►

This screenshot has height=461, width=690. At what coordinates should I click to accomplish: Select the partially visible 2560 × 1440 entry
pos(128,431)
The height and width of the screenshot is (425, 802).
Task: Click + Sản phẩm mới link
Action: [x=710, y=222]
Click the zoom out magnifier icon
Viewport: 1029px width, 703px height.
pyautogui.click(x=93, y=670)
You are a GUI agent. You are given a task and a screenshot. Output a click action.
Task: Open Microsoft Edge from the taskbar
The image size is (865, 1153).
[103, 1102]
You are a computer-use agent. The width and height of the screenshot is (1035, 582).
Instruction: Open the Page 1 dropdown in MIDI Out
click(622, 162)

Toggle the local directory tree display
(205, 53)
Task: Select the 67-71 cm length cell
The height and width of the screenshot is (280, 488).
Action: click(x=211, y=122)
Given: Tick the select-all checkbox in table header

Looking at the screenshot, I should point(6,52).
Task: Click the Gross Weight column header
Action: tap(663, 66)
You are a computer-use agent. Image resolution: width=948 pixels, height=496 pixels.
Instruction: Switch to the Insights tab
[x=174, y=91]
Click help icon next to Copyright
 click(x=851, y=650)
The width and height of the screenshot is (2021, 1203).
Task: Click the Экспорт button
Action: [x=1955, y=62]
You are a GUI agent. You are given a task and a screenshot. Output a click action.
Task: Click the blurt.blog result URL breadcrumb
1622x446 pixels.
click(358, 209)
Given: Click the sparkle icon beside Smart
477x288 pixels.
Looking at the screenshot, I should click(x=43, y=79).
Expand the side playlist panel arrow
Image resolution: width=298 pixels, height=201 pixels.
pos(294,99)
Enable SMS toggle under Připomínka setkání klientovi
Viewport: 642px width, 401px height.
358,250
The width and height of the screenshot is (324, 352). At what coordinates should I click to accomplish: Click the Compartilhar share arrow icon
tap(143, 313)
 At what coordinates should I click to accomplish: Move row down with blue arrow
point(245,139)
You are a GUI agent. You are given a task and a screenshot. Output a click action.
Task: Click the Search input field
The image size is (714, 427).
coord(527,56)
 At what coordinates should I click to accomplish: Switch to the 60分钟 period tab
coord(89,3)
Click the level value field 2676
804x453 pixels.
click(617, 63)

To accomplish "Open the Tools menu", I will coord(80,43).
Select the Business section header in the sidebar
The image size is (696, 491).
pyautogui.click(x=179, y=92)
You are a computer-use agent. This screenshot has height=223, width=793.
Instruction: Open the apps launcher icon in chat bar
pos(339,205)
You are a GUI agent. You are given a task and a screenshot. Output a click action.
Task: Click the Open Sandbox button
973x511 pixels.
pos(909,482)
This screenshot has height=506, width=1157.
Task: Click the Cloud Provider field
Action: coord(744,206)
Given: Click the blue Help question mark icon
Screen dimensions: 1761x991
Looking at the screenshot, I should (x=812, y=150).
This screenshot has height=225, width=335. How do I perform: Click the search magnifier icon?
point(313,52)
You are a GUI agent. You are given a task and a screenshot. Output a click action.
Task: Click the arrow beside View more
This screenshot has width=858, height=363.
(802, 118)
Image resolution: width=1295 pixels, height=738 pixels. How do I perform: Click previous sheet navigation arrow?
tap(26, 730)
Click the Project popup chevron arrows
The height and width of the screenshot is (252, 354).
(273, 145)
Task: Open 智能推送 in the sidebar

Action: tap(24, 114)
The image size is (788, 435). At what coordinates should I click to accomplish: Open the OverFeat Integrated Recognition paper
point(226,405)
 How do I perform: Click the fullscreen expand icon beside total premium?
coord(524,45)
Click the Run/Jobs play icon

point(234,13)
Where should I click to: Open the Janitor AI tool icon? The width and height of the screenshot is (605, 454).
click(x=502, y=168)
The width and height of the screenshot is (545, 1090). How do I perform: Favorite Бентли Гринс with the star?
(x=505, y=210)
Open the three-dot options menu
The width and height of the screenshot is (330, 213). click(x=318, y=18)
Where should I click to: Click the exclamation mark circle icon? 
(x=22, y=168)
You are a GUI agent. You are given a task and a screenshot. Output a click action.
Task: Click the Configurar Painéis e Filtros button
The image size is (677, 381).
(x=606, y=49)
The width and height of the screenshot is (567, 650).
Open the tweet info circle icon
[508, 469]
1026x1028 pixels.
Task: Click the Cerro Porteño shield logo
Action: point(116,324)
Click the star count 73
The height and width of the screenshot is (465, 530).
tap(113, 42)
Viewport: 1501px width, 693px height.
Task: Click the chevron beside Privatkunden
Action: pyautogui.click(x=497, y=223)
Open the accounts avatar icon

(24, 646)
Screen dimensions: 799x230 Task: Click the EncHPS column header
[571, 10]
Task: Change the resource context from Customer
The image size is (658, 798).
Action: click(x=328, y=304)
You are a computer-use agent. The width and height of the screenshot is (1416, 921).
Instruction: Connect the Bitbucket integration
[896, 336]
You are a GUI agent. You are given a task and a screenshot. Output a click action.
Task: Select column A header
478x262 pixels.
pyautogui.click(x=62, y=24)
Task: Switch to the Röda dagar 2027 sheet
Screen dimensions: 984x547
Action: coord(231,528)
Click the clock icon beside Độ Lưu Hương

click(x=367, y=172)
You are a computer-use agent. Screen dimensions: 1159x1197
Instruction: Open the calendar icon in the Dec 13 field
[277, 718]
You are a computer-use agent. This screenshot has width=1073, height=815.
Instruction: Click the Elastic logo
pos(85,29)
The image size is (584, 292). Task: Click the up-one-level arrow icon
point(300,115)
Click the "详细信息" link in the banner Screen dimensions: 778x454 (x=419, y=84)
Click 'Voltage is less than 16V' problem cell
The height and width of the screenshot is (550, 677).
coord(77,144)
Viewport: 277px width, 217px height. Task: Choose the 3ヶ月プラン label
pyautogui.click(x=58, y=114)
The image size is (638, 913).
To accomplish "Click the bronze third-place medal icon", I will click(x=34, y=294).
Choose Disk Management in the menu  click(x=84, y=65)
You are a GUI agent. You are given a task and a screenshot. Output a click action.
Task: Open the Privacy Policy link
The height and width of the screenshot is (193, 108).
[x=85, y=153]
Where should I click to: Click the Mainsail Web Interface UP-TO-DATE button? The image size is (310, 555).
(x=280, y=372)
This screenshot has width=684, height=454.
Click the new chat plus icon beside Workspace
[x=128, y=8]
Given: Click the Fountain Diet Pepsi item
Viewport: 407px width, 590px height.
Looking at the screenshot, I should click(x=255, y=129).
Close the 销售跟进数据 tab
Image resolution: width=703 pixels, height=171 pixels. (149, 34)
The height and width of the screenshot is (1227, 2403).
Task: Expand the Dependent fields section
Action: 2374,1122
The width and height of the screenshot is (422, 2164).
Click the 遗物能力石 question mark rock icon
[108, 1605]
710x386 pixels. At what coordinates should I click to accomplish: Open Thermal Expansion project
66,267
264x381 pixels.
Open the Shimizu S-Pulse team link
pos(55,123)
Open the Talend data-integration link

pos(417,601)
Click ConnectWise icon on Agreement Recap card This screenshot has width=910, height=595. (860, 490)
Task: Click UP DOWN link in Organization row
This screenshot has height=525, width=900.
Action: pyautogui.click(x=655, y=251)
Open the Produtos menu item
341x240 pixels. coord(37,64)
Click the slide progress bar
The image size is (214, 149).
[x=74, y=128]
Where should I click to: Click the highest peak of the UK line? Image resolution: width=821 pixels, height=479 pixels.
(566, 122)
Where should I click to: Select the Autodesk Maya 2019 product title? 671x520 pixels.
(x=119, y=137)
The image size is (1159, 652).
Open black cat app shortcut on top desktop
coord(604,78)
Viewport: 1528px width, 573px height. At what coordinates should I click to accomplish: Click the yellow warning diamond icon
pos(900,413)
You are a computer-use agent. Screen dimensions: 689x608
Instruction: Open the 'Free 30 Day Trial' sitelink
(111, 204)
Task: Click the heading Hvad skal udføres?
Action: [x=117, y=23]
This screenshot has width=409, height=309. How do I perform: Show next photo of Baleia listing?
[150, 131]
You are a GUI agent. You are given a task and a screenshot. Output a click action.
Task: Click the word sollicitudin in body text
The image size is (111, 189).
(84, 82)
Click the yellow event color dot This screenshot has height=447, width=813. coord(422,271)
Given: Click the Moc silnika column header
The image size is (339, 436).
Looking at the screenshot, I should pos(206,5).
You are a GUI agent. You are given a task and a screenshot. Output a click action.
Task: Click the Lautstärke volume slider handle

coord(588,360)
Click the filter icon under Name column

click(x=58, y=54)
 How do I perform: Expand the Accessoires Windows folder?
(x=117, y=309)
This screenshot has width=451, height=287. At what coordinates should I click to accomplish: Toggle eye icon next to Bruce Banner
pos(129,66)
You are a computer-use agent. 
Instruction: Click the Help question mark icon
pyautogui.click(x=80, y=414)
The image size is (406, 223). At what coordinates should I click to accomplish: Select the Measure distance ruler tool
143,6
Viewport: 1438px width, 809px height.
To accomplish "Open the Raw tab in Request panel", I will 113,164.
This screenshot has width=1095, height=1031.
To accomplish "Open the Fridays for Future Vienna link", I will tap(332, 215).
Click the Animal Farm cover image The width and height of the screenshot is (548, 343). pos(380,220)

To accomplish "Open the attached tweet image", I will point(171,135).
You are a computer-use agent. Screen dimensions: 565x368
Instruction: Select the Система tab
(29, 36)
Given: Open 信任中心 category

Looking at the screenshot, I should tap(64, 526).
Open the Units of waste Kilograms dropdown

◄

Transcribe every line in the records between the line containing "The image size is (584, 292)." and the line containing "coord(77,144)", inclusive, reproducing each one character for character.

The image size is (584, 292). Task: Click the up-one-level arrow icon
point(300,115)
Click the "详细信息" link in the banner Screen dimensions: 778x454 (x=419, y=84)
Click 'Voltage is less than 16V' problem cell
The height and width of the screenshot is (550, 677).
coord(77,144)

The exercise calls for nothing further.